The lines below that include the word "input" are to be reported.

+++ EXERCISE MATERIAL

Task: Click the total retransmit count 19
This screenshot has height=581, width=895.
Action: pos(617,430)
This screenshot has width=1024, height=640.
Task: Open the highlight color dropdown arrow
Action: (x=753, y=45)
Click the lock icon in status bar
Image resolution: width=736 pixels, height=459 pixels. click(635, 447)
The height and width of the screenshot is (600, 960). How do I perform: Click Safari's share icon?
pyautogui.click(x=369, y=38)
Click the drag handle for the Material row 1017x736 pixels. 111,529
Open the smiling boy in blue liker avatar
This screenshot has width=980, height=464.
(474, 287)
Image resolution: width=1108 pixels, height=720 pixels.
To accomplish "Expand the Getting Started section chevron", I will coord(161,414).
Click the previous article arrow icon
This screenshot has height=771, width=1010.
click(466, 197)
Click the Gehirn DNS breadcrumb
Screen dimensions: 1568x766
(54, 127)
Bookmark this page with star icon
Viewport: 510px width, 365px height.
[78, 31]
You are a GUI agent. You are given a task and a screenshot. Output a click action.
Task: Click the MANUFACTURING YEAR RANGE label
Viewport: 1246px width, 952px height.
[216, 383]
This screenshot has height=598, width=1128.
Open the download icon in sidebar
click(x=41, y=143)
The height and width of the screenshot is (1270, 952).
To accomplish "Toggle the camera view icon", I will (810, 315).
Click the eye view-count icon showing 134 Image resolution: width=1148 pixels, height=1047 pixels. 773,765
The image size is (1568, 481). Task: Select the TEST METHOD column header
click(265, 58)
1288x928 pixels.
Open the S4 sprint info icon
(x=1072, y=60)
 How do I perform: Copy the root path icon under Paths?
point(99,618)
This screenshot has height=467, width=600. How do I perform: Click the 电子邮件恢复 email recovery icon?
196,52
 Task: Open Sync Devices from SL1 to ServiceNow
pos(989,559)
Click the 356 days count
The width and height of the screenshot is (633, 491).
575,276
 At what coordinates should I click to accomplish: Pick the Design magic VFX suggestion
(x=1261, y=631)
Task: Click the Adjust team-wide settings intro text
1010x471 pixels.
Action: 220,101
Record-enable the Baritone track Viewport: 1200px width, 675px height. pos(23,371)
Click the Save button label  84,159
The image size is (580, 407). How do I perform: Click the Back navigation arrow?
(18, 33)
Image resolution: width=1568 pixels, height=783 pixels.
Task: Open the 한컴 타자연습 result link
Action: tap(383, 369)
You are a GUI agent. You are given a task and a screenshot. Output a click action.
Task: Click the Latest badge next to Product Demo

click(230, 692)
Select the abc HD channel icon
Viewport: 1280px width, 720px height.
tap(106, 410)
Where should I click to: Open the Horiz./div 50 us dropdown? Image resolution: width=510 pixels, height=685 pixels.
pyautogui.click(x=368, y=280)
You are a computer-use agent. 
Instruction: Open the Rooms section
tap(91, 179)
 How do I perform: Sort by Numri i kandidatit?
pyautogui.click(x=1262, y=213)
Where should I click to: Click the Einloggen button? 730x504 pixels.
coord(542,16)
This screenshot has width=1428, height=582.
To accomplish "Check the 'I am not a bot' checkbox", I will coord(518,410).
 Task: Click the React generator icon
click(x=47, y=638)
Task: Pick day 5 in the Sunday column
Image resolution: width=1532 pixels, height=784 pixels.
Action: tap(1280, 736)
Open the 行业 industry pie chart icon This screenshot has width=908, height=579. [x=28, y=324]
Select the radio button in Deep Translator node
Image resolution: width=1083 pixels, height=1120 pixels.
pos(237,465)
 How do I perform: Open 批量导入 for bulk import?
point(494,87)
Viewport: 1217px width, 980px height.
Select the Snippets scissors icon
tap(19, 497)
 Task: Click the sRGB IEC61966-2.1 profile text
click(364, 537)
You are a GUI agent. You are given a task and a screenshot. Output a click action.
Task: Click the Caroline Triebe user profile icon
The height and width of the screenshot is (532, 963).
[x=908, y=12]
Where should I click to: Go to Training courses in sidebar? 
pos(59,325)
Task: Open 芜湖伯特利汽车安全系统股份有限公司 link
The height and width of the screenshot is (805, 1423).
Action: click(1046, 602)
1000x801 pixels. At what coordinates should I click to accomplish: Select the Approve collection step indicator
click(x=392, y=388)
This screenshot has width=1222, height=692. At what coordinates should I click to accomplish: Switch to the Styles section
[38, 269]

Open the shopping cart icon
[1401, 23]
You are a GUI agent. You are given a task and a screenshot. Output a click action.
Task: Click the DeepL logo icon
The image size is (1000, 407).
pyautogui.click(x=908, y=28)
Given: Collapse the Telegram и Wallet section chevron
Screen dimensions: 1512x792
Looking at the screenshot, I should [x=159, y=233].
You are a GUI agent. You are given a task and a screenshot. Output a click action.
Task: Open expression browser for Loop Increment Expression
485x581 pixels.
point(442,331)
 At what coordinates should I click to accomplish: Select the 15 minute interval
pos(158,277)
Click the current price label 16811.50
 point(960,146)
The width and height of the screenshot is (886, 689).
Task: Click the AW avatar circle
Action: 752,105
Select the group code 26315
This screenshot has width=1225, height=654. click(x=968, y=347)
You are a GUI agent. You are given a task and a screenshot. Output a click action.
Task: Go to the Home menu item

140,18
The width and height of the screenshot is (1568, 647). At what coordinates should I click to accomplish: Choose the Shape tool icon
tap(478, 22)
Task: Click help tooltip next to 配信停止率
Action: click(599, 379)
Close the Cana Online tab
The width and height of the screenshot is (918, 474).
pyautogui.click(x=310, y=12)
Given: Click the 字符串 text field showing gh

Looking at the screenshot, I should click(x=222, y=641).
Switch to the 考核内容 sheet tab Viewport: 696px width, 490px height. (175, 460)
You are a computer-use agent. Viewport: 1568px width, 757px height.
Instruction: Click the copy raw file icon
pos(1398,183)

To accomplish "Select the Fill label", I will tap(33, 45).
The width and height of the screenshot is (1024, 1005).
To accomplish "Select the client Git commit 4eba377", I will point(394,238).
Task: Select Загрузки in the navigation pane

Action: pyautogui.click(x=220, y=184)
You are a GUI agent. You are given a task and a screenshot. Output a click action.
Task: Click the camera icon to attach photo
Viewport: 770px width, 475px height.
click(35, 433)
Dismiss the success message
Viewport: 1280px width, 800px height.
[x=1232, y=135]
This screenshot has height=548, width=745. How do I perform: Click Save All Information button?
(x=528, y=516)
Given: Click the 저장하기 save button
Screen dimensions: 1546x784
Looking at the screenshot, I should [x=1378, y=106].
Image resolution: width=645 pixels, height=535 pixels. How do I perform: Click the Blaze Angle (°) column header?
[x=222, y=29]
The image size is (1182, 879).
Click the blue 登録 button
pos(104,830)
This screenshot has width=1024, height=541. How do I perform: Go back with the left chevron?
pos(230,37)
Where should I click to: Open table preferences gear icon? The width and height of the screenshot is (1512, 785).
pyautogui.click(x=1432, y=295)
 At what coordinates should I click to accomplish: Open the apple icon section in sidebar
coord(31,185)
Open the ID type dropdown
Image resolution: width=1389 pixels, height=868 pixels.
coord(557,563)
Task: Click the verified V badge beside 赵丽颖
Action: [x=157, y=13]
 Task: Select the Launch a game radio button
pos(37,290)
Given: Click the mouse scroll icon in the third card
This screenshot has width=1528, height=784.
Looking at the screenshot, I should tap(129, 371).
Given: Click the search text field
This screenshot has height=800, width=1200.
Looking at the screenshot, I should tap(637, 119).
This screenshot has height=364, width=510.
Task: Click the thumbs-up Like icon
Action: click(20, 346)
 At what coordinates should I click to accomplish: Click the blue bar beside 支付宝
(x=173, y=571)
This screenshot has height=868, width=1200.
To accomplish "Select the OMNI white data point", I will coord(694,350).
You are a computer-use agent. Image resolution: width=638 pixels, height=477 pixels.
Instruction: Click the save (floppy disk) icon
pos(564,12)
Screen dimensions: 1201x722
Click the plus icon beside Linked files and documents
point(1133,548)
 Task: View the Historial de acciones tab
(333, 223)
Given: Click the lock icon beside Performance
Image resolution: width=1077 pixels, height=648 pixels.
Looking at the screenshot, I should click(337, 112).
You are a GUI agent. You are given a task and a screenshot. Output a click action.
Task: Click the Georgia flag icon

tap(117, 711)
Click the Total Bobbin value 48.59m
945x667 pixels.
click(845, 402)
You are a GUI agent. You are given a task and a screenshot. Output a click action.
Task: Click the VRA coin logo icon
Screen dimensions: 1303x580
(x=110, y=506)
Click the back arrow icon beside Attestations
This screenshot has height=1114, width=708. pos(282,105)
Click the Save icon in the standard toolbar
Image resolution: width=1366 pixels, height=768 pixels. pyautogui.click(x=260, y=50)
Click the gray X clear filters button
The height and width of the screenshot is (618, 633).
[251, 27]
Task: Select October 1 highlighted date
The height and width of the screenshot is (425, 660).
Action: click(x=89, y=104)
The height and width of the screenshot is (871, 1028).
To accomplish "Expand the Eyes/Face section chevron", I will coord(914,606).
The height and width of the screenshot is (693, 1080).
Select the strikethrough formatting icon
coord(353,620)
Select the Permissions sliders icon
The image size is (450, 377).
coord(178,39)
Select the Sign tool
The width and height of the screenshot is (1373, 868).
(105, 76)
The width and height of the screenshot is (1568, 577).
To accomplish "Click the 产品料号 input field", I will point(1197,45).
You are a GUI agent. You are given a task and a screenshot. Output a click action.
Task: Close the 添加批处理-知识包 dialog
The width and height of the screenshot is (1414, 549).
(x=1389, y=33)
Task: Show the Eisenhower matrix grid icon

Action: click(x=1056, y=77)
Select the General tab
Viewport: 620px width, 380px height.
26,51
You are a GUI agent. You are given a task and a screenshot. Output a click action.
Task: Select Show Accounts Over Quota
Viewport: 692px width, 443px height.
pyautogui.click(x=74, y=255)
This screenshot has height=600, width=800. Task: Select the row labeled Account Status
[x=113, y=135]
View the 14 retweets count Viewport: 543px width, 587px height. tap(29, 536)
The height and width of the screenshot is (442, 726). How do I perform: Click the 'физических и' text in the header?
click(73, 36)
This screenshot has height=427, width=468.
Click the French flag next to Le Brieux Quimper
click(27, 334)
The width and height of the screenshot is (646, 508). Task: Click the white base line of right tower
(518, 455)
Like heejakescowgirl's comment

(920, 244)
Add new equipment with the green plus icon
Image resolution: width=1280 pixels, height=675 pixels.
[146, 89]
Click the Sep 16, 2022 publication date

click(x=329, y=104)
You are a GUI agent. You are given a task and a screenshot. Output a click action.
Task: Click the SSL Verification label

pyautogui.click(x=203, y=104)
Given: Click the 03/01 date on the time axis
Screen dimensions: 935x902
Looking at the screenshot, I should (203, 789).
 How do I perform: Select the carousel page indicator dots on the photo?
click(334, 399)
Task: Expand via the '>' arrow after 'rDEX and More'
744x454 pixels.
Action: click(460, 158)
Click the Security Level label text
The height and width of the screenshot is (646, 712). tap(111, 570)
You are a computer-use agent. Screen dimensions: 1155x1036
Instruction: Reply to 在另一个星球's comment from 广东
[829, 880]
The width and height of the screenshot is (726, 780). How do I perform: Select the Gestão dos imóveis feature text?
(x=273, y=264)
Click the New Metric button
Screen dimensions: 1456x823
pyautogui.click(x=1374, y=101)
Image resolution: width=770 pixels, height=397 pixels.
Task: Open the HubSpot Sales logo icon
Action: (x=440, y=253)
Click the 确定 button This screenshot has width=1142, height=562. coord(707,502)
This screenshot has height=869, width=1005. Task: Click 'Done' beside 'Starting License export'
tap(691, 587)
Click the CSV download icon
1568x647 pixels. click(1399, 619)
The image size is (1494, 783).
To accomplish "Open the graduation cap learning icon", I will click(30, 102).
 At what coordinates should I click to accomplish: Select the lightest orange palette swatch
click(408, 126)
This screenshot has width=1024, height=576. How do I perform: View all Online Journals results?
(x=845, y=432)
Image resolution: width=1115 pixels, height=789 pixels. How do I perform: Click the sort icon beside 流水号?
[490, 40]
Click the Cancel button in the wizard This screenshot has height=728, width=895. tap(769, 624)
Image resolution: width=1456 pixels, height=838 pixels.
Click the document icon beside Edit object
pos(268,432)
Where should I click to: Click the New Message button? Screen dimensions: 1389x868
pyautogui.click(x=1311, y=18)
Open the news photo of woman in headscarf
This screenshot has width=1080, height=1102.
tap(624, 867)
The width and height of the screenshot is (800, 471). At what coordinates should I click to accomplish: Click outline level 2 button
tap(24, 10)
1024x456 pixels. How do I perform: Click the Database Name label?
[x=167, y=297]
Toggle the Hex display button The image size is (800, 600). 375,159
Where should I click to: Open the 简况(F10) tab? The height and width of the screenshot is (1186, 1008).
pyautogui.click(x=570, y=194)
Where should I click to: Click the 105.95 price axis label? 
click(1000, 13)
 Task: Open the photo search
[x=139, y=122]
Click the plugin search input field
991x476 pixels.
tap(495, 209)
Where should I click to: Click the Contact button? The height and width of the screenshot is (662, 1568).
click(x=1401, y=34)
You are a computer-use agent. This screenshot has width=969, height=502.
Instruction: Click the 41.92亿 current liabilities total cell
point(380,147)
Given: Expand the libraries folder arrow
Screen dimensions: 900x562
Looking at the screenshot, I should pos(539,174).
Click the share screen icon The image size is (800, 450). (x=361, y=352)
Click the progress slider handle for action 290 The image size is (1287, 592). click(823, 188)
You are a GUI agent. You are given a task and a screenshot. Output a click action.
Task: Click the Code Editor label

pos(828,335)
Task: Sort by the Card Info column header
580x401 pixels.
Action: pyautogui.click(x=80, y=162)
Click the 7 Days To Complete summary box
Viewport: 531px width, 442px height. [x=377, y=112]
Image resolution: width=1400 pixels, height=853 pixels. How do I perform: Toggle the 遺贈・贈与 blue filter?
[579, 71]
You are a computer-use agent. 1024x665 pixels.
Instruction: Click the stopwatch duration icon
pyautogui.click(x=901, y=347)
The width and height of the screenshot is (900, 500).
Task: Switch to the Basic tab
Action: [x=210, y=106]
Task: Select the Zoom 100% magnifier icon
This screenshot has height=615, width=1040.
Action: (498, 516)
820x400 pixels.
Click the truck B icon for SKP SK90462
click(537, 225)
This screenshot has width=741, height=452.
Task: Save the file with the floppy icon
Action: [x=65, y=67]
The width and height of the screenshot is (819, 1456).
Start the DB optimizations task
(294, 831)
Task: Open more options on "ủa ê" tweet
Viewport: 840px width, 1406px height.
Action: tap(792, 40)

++++++

**RESPONSE TO THIS EXERCISE:**
To accomplish "Click the 产品料号 input field", I will point(1197,45).
Click the plugin search input field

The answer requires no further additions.